Metasurface-assisted low-frequency performance enhancement of ultra-broadband honeycomb absorber based on carbon nanotubes

Abstract

Here, we present a unique method to enhance the low-frequency absorption performance of a honeycomb absorber by integrating a metasurface. The geometrical dimensions of the proposed metasurface have been numerically optimized. The introduction of the metasurface allows exploitation of its robust resonance and superior impedance matching in low-frequency bands, thereby improving microwave absorption properties. The incorporation of the metasurface does not impact the wave transmission performance of the honeycomb core absorber at high-frequency band, thus preserving its high-frequency performance.
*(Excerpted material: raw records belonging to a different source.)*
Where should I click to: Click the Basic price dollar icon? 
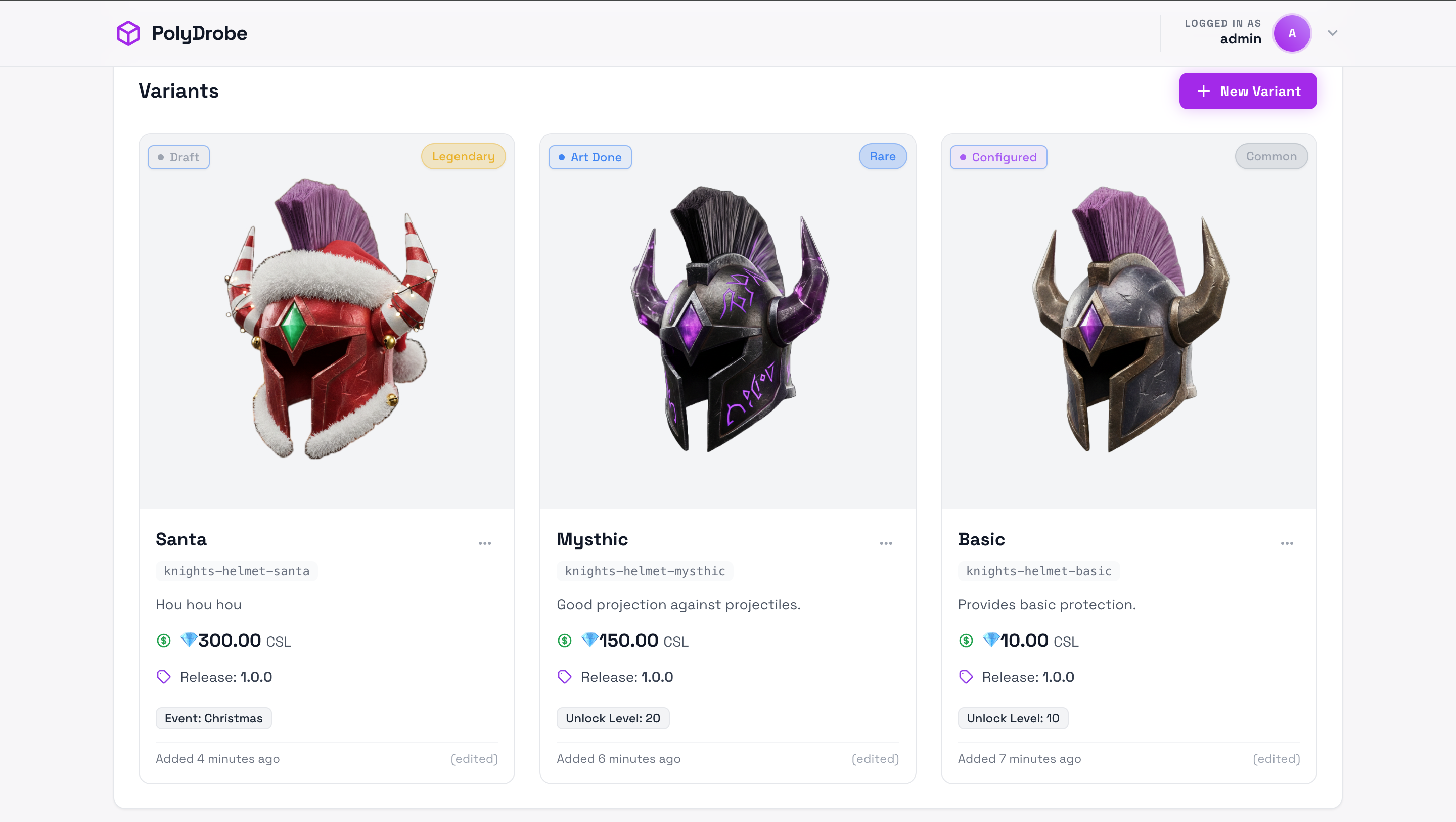(x=966, y=641)
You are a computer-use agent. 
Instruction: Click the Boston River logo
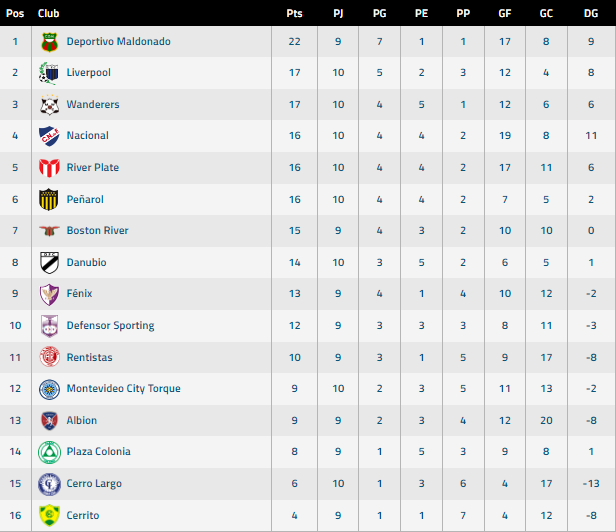(x=48, y=231)
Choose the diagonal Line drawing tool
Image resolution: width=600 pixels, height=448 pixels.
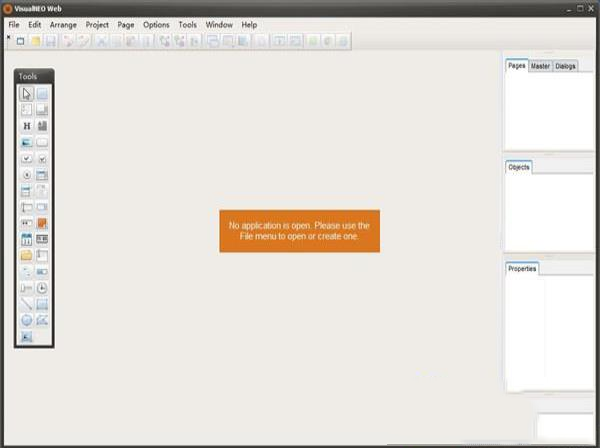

This broadens the absorption range, leading to an expanded bandwidth. Simulation results reveal that the composite absorber (CA) exhibits strong absorption performance with an incident angle stability up to 45° for both transverse electric (TE) and transverse magnetic (TM) modes. The absorption mechanism of the CA has been investigated by using an equivalent circuit model and electromagnetic field analysis. A prototype was designed, fabricated, and tested to validate the proposed method. Both simulation and measurement results demonstrate that the prototype can achieve an average absorption rate exceeding 90% across a 1.0–18.0 GHz range. This study introduces an innovative technique for creating microwave absorbers for low-frequency wideband applications.